In den letzten Tagen war mir Bristol wohl gesonnen. Fast jeden Tag schien die Sonne und wir hatten immernoch im Schnitt zwanzig Grad. In den Parks und in der City wurden Klaviere mit dem Zeichen ‚Play Me‘ aufgestellt. So sah ich nun überall Leute musizieren, ob nun allein oder im Ensemble. Es war eine sehr angenehme Stimmung in der Stadt. Die Menschen waren entspannt und ausgelassen, sicherlich auch weil sich die meisten schon auf einen langen, verregneten Herbst eingestellt hatten. Nichtsdstotrotz war die Zeit dort vorüber. Es war ein gutes Jahr. Zwar zum Teil sehr einsam und anstrengend, dafür aber auch produktiv und lehrreich. Mittlerweile habe ich das Gefühl, dass ein längerer Auslandsaufenthalt nicht unbedingt wegen der vielen, neuen Erfahrungen gut für die persönliche Entwicklung ist, sondern viel eher, weil man aus seinem Vertrauten herauskommt und die Einsamkeit zu spüren bekommt und so die Dinge, die man zu Hause hat und oft für selbstverständlich hält, mehr zu schätzen lernt. Die Stimmung in der WG war mittlerweile sogar richtig gut. Mit Kathrina hatte ich mein erstes langes, offenes Gespräch. Ich weiß nicht ganz, ob es aus Verzweiflung war oder weil sie nach zwölf Monaten gemerkt hatte, dass ich doch nicht ganz unsympathisch bin.
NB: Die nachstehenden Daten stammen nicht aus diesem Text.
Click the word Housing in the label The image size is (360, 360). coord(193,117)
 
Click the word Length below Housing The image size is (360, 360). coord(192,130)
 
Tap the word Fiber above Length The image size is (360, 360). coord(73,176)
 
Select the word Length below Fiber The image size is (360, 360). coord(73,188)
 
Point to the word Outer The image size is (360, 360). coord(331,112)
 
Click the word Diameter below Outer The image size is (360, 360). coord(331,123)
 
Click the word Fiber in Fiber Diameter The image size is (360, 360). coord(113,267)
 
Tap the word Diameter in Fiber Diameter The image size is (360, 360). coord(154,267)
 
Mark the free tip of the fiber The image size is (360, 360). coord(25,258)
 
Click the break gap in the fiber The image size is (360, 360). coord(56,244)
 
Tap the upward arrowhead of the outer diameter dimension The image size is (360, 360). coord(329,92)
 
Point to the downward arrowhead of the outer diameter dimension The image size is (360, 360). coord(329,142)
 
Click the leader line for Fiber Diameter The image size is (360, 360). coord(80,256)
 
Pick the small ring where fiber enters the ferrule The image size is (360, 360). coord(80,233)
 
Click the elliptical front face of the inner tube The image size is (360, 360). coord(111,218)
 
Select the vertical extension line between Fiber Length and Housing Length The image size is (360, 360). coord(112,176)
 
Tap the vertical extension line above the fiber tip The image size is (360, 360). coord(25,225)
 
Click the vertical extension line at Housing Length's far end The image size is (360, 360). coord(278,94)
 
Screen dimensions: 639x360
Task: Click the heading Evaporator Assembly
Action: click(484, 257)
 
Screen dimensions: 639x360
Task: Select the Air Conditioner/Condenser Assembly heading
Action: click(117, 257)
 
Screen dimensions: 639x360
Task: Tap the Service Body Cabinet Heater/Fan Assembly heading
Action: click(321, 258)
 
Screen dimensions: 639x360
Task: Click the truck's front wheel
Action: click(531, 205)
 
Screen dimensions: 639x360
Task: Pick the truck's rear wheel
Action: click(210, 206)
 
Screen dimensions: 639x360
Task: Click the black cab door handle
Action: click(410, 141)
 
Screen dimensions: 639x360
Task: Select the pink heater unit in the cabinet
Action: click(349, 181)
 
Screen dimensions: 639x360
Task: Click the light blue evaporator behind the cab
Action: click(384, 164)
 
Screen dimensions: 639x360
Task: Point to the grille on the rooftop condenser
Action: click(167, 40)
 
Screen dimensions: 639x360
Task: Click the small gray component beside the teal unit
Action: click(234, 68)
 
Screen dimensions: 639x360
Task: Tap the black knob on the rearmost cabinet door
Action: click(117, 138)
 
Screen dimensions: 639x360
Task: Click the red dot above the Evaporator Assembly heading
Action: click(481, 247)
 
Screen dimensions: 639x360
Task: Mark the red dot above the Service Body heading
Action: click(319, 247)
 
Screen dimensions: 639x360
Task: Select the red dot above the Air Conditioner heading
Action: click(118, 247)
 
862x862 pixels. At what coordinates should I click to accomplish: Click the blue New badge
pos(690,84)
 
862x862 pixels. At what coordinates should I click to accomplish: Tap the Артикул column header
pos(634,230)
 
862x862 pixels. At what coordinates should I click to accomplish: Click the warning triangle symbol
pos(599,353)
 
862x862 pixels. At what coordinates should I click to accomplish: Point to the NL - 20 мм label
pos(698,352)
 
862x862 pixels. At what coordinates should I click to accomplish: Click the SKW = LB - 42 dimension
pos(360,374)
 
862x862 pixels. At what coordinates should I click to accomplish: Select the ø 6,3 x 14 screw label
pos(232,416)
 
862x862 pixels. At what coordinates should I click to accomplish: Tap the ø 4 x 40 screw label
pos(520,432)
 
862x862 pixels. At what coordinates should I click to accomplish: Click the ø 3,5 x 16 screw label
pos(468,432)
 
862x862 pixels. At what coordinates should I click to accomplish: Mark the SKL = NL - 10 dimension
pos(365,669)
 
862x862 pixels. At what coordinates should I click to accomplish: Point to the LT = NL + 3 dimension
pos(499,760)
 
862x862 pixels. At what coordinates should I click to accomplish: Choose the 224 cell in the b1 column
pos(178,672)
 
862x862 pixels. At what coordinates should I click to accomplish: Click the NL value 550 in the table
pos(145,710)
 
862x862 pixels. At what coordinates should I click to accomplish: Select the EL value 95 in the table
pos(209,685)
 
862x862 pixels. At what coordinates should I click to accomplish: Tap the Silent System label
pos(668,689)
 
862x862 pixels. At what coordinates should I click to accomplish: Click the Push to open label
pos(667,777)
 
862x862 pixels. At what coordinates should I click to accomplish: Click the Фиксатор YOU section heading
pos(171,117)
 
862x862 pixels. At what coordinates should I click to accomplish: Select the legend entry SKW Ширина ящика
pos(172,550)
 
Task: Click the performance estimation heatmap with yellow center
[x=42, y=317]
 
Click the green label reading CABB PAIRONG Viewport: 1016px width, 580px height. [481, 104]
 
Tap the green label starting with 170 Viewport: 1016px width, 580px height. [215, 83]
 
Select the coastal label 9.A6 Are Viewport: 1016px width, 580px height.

Der Aufhänger war, dass sie vor ein paar Wochen ein polnisches Medium aus New York im Supermarkt getroffen hatte, die ihr gesagt hatte, dass laut Nostradamus in drei Jahren die Welt untergehen würde. Ganz genau habe ich die Untergangstheorie nicht verstanden. Es hat auf jeden Fall etwas mit den Planeten und der Sonne zu tun. Auf jeden Fall war Sim ganz schön genervt, weil sie daraufhin fast jeden Tag in sein Zimmer kam und ihn fragte: “Don’t you think the sun looks much bigger today than usual?” Etwas, das ich auch vermissen werde ist der britische Humor. Am letzten Tag war ich in einer Postfiliale, in dem man immer lange anstehen muss und zwar viel länger als in allen anderen Filialen. Nachdem ich fast eine halbe Stunde gewartet hatte, zeigte eine Frau vor mir nur auf ein Schild vor den Schaltern, auf dem stand „Please wait here!“ und auf dem das Wort „Wait“ mehrfach mit einem dicken Filzstift unterstrichen war.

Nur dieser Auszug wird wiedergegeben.